Still recovering from weeks of physical and emotional stress, Plemmons was finally able to hold her tiny daughter on Day 5 of her life.
“It was the most incredible moment,” Plemmons says while holding back tears. “It’s just been so hard to really want to grow your family and have a second child, and to love her so much — and then to just be so scared. If love could save them, we would.”
She continues, “When I finally got to hold her and just feel her body breathing, for the first time in a really long time I just breathed, I exhaled.”
For now, the Plemmons family visits Margot in the NICU as much as they possibly can. It will be a long few months until the baby will gain enough weight to be stable enough to leave.

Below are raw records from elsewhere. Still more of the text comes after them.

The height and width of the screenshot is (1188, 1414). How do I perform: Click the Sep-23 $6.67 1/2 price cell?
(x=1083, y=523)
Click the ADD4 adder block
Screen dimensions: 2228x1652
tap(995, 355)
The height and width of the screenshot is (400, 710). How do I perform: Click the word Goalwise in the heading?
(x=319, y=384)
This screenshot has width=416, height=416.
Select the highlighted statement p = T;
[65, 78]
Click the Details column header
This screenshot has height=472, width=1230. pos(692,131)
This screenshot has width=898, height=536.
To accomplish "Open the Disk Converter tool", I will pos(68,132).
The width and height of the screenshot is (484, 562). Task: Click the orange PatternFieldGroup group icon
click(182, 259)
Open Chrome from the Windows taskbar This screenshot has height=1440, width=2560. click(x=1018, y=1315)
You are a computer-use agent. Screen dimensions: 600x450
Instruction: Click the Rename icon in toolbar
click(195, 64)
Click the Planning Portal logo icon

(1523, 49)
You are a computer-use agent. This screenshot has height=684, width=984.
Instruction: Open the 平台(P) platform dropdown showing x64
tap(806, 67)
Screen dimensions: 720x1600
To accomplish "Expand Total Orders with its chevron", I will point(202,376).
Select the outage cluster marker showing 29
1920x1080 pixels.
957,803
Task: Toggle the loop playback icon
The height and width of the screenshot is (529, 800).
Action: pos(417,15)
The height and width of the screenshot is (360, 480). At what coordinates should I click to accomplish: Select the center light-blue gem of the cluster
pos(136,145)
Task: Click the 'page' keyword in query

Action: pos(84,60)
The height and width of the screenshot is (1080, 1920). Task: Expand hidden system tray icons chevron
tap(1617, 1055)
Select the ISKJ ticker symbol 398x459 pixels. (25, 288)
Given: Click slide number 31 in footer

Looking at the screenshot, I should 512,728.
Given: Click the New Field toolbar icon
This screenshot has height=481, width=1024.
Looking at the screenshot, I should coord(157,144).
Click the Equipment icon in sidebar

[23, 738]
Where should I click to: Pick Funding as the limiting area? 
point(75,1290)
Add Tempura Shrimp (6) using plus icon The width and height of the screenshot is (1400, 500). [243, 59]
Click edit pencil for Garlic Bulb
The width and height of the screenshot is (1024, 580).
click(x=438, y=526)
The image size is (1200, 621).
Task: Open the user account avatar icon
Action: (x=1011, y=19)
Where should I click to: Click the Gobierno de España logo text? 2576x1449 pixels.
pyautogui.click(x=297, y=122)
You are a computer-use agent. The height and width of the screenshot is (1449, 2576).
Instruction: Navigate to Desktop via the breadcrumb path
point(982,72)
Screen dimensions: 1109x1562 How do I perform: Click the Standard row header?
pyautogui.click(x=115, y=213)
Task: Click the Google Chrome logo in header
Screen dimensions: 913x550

“It’s going to be really hard to put weight on her because her body is prioritizing her brain and her heart, and it’s been in survival mode for so long it doesn’t quite know how to put on weight like a normal preemie would,” Plemmons explains.
Margot’s prognosis seems promising, but each day in the NICU can bring a new set of challenges. Though it’s rare for the mom of such a delicate baby to share public updates, Plemmons appreciates having social media as an outlet, especially when she communicates with women who are in similar situations.
“Even though we don’t want to be in this club, we are,” she says. “So we’re just trying to make the best of it.”